Una Plaza Y Una Gringa


Por: Carlos Posso Cevallos


Al volver hacia atrás, al recoger las miradas que se dejaron en el camino, sólo queda la sensación en sí, eso que perdura y que hoy pertenece al dulce y perverso territorio de la memoria.

La mirada del viajero siempre es obscena. Juzga, define. Es como si a cada momento enseñase a su retina un nuevo modo de asombro, un nuevo modo de presenciar la fragilidad humana. Es ese tipo de mirada la que me asiste al llegar a Otavalo.

Ubico mi atención en una reunión de extranjeros. Caminan raudos. De sus bocas llegan palabras extrañas. No sé si burlan o mastican el trajín del viaje. No distinguen los cuerpos que se mueven a su alrededor. Disponen sus rostros, sus piernas con la indiferencia que sólo nos dota la sensación de habernos familiarizado con un lugar o la tierna impertinencia de creer que la inferioridad sólo está en el resto.

Nunca me agradaron las artesanías. Las que fueren. Me molesta la repetición, las series. Creo que los indios de la Plaza de Ponchos piensan igual. Sólo venden los retazos más atractivos de su cultura –de la nuestra-. Cubren con encanto las apetencias más dispares de los viajeros: desde un saco de lana hasta una baratija con el símbolo chino del bien y el mal.

Me pregunto qué es lo que queda de los Otavalos. De la comunidad ancestral. Veo a un indio que viste un jean ancho y una camiseta larga, un “hip hopero”. Lo mismo sucede con los adolescentes de todo el mundo. Las culturas, las identidades cambian, absorben, se contraen (aunque no del modo vertiginoso como los intelectuales de la posmodernidad afirman).
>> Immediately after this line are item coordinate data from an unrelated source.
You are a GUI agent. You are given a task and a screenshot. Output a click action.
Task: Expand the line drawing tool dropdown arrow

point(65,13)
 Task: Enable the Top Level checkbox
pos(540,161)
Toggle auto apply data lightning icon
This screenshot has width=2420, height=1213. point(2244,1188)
La identidad no se construye desde la vestimenta o la comida. La de los indios se ancla en puntos de referencia diversos (sin que ello signifique que han"perdido” varias de las significaciones de su pasado). La condición de las culturas es el cambio.
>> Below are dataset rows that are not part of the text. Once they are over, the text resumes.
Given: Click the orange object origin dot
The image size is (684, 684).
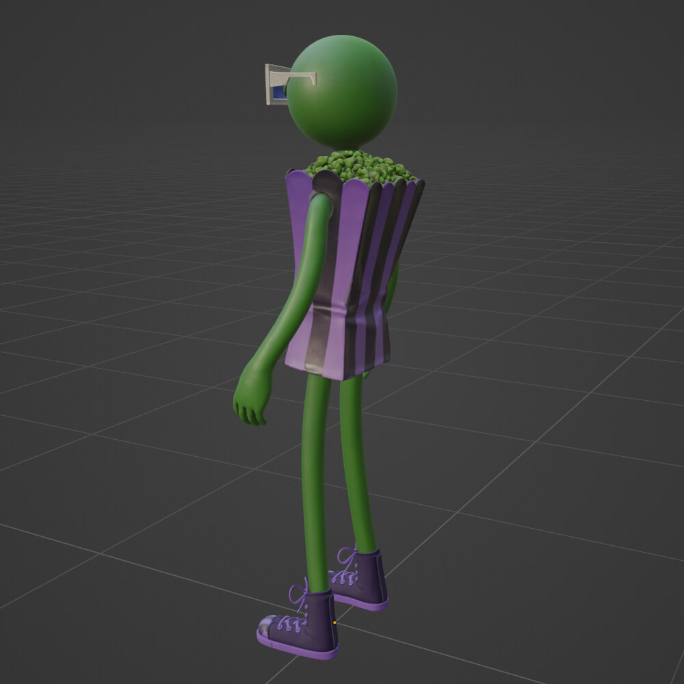Looking at the screenshot, I should 334,622.
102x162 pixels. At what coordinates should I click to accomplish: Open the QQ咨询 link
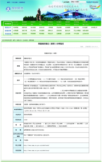[x=76, y=33]
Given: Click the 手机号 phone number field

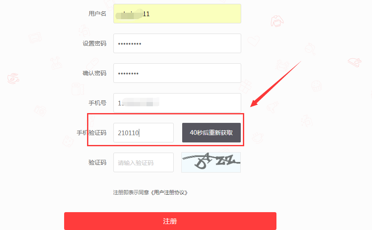Looking at the screenshot, I should point(177,102).
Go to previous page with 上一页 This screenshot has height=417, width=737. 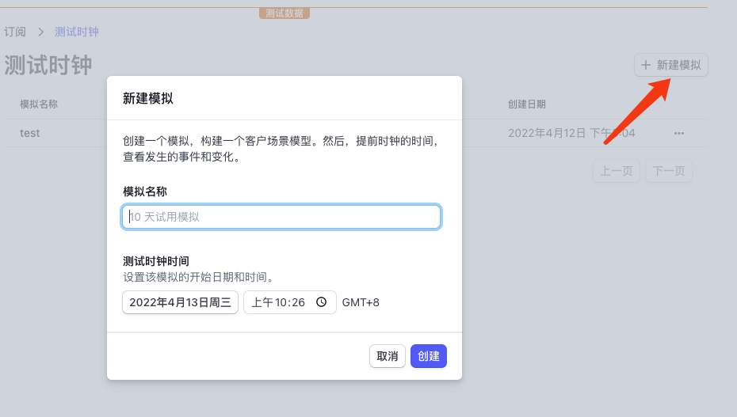(x=616, y=171)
Entonces ¿debo juzgar? Llenarme la boca con el cacareo de “nuestras verdaderas e inmutables raíces”. Decido caminar.

El sol fastidia. Me lanzo a un cafetín sucio. Exactamente no sé cual de mis sentidos resulta más afectado. Un cóctel de imágenes: el rostro de Bob Marley en la pared, el afiche de Bucaram y un calendario que muestra fotografiados a unos perros que son más felices que sus dueños. Algo me salva.

La furia de Hendrix atraviesa la sala. Pido una bebida. El “hiphopero” llega con dos tipos. Hablan de viajes. Madrid, Bélgica. Con algo de esfuerzo su emoción se parecería al orgullo. Una niña con anaco deja un par de cervezas en su mesa. Hendrix concluye, salgo a la plaza.

Entre los kjarkas y una gringa desnuda. Su nariz parece más antigua que el resto de su cuerpo. Es como si hubiese sobrevivido al tiempo y hoy interfiriera en la armonía de los ojos y la boca. Pero él no repara en ello. Lleva de su mano a una “gringa” agridulce. Ella organiza su alegría de modo que los curiosos se ofendan con el contraste. Parece enamorada. Los trazos de su cara agravian la humildad del mundo.

Si descascarara la alegría de él no encontraría la vanidad sino la costumbre. Camina con desparpajo, como quien lleva los zapatos viejos de la navidad pasada. No se precia de lo que toma entre las manos. Sus cabellos están mojados. Alguien les ofrece un anillo, lo que sea. La gringa sonríe y apura sus pasos.